Removing the dates was because it just looked ugly compared to the WordPress style of using directories for the year / month. I don’t use WordPress, but decided that if I was going to mess with all my URLs I might as well change to nicer looking ones while I’m at it.

If you do some searching for “hyphen vs underscore in URLs” using your favourite search engine you’ll find a bunch of writing, with the general wisdom falling on the side of hyphens. In fact as far back as 2005 Matt Cutts, a developer from Google, blogged about it. [1]

So why might you ask did I use underscores? Well. Ummmmm, cause it’s what I’ve always done is the only answer I’ve got.

A bit more searching around told me that the results for at least Google are apparently different between the two methods. Using underscore caused URLs to be considered as phrases and hyphens were more likely to result in search results for individual words in the URL.

This sounded like something worthy of some experimentation so wearing my best white lab coat I created some pages on a few different sites I look after which were not linked to the navigation but were listed in the xml sitemaps.

I mixed and matched the URLs with underscores and hyphens and used some miss-spelt words and phrases. There were a total of 48 pages, spread over 8 domains, which were all visited by googlebot a number of time over an eight week period.

I had a split of twelve pages with hypens and matching content, twelve with hyphens and unmatched content, and the same split with underscores. Where the content matched I used the same miss-spelling of the words to get an idea of how well it worked. All six of the sites have good placement of long tail searches for their general content and get regularly spidered.

The end result is that most of the hyphenated URL pages that did not have matching keywords in content or tags were indexed against individual words in the URL (eight out of twelve). All of the pages that had hyphenated URLs and matching keywords in the content were indexed against those words.

The pages with underscores and non-matched content didn’t fair so well. Only four out of the twelve pages got indexed against words in the URL, although nine of them were indexed against long-tail phrases from the URLs. Pages with underscores and matching content ranked lower for keywords in the URL than the hyphenated ones although that’s not an accurate measure as they were miss-spelt words on pages with no back links.

[Exercises]
1. Decide whether each statement below agrees with the text on hyphens and underscores in URLs, answering yes or no and quoting the deciding words: (a) Matt Cutts blogged about the topic as far back as 2005. (b) The author uses WordPress. (c) Most of the pages with underscores and non-matched content were indexed against words in the URL.
2. Write a continuation of the text on hyphens and underscores in URLs, starting after its last sentence.

Records from a dataset:
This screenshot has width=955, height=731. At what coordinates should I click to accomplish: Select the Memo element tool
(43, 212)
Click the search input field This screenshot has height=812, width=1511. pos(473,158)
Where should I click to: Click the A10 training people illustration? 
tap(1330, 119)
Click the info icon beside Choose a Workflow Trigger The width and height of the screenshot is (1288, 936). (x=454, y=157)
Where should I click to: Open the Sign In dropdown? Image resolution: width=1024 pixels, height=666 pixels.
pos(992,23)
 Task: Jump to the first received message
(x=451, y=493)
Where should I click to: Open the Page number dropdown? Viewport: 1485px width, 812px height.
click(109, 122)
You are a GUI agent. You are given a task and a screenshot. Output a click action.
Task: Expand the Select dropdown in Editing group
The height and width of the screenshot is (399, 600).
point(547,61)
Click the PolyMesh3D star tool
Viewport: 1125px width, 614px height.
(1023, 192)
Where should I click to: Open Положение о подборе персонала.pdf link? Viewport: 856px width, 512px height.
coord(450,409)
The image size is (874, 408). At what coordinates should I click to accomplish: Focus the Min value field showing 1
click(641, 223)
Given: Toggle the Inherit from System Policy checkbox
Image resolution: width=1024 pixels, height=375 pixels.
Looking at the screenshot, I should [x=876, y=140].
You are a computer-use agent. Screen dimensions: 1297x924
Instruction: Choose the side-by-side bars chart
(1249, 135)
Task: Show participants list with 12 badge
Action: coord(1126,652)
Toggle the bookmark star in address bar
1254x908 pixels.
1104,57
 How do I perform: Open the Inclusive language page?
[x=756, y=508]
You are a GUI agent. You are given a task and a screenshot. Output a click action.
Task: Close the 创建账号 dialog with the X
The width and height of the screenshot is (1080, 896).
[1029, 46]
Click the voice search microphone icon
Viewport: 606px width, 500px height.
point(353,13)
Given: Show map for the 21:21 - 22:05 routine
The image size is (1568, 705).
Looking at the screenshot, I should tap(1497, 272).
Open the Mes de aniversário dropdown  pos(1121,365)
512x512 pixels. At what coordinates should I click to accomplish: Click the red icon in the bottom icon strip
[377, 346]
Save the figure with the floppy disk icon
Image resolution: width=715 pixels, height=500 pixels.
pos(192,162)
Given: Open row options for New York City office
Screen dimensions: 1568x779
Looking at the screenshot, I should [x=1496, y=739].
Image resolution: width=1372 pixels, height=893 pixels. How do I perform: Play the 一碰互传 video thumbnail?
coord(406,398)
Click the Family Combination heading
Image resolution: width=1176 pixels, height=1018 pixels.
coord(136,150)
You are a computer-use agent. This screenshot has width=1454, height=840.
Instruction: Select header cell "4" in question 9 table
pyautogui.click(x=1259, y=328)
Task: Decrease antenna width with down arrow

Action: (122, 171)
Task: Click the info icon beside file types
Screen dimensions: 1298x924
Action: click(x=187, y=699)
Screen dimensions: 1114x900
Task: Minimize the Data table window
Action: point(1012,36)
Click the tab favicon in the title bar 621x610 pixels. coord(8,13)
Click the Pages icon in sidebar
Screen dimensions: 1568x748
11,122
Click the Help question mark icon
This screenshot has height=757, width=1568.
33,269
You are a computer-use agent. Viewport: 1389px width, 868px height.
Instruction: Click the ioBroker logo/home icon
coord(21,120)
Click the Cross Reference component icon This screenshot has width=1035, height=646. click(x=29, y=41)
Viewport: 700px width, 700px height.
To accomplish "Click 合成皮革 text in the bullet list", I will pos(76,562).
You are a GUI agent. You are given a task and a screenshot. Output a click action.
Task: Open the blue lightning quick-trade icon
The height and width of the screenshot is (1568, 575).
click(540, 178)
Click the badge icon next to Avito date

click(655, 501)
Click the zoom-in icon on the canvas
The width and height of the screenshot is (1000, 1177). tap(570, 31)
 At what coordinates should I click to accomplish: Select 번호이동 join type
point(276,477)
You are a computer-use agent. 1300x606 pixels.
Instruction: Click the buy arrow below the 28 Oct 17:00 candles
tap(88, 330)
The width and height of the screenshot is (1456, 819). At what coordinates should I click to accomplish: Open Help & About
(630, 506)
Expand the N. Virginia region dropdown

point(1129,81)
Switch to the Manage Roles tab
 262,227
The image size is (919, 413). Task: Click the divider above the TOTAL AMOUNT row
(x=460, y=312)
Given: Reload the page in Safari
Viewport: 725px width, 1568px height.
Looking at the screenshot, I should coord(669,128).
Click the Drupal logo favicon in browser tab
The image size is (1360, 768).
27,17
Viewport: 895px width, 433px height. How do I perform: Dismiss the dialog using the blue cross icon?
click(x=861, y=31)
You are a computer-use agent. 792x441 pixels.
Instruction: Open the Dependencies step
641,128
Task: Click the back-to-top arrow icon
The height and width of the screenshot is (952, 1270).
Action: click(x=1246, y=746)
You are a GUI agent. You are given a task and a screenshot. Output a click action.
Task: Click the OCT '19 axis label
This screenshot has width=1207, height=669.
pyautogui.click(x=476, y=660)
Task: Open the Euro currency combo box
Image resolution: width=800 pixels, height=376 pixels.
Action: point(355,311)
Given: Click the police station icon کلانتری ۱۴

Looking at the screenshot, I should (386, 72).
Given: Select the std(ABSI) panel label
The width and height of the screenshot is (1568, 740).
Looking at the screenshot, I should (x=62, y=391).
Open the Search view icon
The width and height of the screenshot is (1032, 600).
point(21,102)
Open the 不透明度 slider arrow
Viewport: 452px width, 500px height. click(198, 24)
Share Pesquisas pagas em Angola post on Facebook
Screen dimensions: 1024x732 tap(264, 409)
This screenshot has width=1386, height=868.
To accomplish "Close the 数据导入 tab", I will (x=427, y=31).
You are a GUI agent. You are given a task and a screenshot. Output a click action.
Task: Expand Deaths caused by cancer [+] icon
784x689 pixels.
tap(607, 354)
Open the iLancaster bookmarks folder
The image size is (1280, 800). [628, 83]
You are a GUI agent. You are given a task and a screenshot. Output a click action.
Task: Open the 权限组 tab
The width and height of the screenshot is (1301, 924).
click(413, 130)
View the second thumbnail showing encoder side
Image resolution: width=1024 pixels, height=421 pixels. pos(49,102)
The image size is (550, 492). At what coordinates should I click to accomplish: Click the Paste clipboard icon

[The answers]
1.
(a) Yes: "In fact as far back as 2005 Matt Cutts, a developer from Google, blogged about it."
(b) No: "I don’t use WordPress"
(c) No: "Only four out of the twelve pages got indexed against words in the URL"

2.
So, end result: The common wisdom of using hyphens would appear to be valid and helpful if you’re running a site where long keyword rich URLs make sense, and the strength of the individual keywords might be more valuable than the phrase.

If you’re going for long tail search results in a saturated market where single keyword rank is hard to gain, you might want want to mix it up a little and try some underscores, it certainly can’t hurt to try it.

One thing to note for those not familiar with why this is even an issue. Spaces are not valid in the standard for URLs although they are common in poorly or lazily designed websites. If you’re really bored you can read the original spec by Tim Berners-Lee back in 1994 [2], or the updated version from 2005, also by Mr Berners-Lee. [3]

The long an short of that in this context is that you can use upper and lower case letters, numbers, hyphens, underscores, full stops and tildes (‘~’). Everything else is either reserved for a specific function, or not valid and requires encoding. A space should be encoded as ‘%20’ and you can probably imagine how well that looks when trying to%20read%20things.

If you type a URL into your browser with a space the browser is converting it to ‘%20’ before sending it down the pipe for you. You sometimes see these encoded URLs with no just spaces but other random things in them, and they can be the cause of random behaviour for some websites and software, so it’s best to avoid odd characters in your URLs.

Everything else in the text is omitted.